Aber auch Positives dringt aus den SOS-Kinderdorffamilien: „Insgesamt hören wir, dass sie die intensive Familienzeit auch genießen“, berichtet Dehn aus Gesprächen mit den Betreuenden. Da die Bringdienste und die Therapeutenbesuche wegfielen, besinne sich jeder auf das Wesentliche und da wird auch die Nähe zueinander genossen. Einige berichteten auch, dass die Kinder ausgeglichener sind, da sie sonst nach der Schule zunächst immer erst ihre Emotionen abladen, bevor sie mit den Hausaufgaben beginnen.
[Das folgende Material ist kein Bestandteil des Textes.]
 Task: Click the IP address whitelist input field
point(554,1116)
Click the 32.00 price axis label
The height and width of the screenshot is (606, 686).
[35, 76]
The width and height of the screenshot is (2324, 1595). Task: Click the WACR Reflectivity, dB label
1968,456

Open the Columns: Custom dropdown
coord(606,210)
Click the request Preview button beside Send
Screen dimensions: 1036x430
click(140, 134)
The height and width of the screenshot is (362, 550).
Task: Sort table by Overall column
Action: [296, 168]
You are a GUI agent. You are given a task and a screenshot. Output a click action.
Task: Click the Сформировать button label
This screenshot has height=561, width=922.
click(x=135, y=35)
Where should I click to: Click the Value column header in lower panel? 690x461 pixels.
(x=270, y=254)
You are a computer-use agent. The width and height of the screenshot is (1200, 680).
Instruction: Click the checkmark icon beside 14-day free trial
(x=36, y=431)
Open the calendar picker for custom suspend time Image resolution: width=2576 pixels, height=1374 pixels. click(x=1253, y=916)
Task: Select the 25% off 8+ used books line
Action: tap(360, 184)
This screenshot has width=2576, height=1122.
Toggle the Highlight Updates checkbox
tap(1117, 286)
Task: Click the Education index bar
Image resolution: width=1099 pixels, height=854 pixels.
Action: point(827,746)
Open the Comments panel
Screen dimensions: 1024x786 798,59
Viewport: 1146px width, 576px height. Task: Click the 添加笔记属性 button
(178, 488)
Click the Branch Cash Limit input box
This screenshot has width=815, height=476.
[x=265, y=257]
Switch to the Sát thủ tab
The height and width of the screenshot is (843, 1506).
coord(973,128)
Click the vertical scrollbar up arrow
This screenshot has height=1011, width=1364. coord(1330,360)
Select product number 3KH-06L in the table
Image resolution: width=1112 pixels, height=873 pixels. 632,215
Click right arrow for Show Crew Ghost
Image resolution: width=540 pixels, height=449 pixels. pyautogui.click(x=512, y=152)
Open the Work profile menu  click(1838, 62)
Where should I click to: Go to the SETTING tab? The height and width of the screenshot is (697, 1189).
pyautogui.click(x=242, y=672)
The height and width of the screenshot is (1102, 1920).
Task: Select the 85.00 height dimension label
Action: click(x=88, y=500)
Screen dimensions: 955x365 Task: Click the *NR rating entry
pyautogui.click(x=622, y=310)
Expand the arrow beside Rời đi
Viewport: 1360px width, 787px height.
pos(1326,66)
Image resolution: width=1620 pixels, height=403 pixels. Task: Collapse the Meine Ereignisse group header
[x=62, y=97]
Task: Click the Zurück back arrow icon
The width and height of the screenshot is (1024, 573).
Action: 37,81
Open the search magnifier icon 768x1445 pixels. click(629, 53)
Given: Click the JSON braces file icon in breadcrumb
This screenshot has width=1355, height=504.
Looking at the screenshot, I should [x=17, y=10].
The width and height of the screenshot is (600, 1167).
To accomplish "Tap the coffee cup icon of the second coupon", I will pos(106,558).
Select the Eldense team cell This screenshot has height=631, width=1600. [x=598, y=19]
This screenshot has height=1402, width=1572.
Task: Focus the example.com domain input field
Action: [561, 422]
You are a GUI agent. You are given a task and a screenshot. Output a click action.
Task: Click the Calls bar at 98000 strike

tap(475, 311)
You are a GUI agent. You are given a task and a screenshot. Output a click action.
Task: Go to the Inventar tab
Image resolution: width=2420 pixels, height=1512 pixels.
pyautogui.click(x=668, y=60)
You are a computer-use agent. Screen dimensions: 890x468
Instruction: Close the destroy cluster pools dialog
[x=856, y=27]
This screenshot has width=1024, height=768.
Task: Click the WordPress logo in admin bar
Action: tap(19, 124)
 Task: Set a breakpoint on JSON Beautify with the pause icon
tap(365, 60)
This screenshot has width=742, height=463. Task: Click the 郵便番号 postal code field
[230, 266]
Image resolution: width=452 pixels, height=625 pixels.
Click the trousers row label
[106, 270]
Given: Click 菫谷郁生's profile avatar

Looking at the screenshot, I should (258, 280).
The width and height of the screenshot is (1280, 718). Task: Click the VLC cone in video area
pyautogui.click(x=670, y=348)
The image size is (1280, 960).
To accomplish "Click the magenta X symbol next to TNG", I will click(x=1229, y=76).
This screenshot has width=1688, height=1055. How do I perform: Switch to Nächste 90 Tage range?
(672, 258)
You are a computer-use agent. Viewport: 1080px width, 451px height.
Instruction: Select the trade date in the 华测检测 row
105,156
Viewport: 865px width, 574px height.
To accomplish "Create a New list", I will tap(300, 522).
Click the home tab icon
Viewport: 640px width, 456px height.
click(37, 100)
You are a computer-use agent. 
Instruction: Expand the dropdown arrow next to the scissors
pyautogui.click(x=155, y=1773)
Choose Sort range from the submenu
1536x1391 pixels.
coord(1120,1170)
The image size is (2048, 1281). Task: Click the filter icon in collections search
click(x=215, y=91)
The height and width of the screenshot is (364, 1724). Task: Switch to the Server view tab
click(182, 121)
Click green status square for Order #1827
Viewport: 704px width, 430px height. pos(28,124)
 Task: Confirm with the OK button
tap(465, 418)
SOS-Beratungsstelle für Kinder, Jugendliche und Eltern

Auch bei der SOS-Beratungsstelle für Kinder, Jugendliche und Eltern in Landsberg laufen die Telefondrähte heiß. Da Treffen nicht möglich sind, können die Familien aus dem Landkreis die Mitarbeitenden anrufen und sich ihren Kummer von der Seele reden. „Vielfach rufen uns Eltern an, die in einer laufenden Beratung stehen“, so Psychologin Claudia Reinold von der SOS-Beratungsstelle. „Bestehende Probleme, wie Verlustängste und häusliche Konflikte verstärken sich in Krisenzeiten häufig.“ Aber es rufen auch Eltern erstmalig an, die mit der aktuellen Situation überfordert sind. Oft vermische sich Berufliches, Schulisches und Privates auf engstem Raum und von früh bis spät. Außerdem verunsichert die Kinder, dass sie Großeltern und Freunde nicht mehr sehen dürften. „Viele gehen sehr vernünftig mit den Herausforderungen um, doch mit jeder Woche, die die Situation länger dauert, wird es schwieriger Langeweile, Frust und Ärger auszuhalten“, so Reinold. Sie rät, viel an die frische Luft zu gehen, Sport zu machen und mit Großeltern und Freunden zu telefonieren oder zu skypen. Außerdem ist ein achtsamer Umgang mit der Informationsflut geboten, um sich vor Angst und Panik zu schützen.

Für sich selber sorgen

„Eltern leisten gerade unglaublich viel“, bemerkt Reinold. Dass es da auch mal Stress gibt, nicht nur mit den Kindern, sondern auch unter den Erwachsenen, ist nicht verwunderlich. Reinold rät den Eltern daher, unangenehme Gefühle rechtzeitig anzusprechen. Wenn es doch zum Streit kommt, sollten die Erwachsenen dies nicht vor den Kindern austragen, um diese nicht noch mehr zu verunsichern. Falls der Konflikt sich nicht lösen lässt, rät sie, sich frühzeitig Hilfe zu holen.
„Grundsätzlich sollten wir nicht vergessen, dass jede Person andere Bedürfnisse in dieser Situation hat und dementsprechend ausprobieren muss, was für sie am besten ist“ meint Psychologin Sandra Dehn. Zeiten alleine für sich, Routinen schaffen und mit Angehörigen und Freunden in Kontakt zu bleiben, seien da hilfreich. „Schreiben Sie mal wieder einen Brief“, empfiehlt sie. Und Claudia Reinold rät, sich und anderen Mut zu machen und zuversichtlich zu sein, dass die Zeit kommen wird, wo Alltagsroutinen wieder aufgenommen werden und persönliche Begegnungen wieder stattfinden können.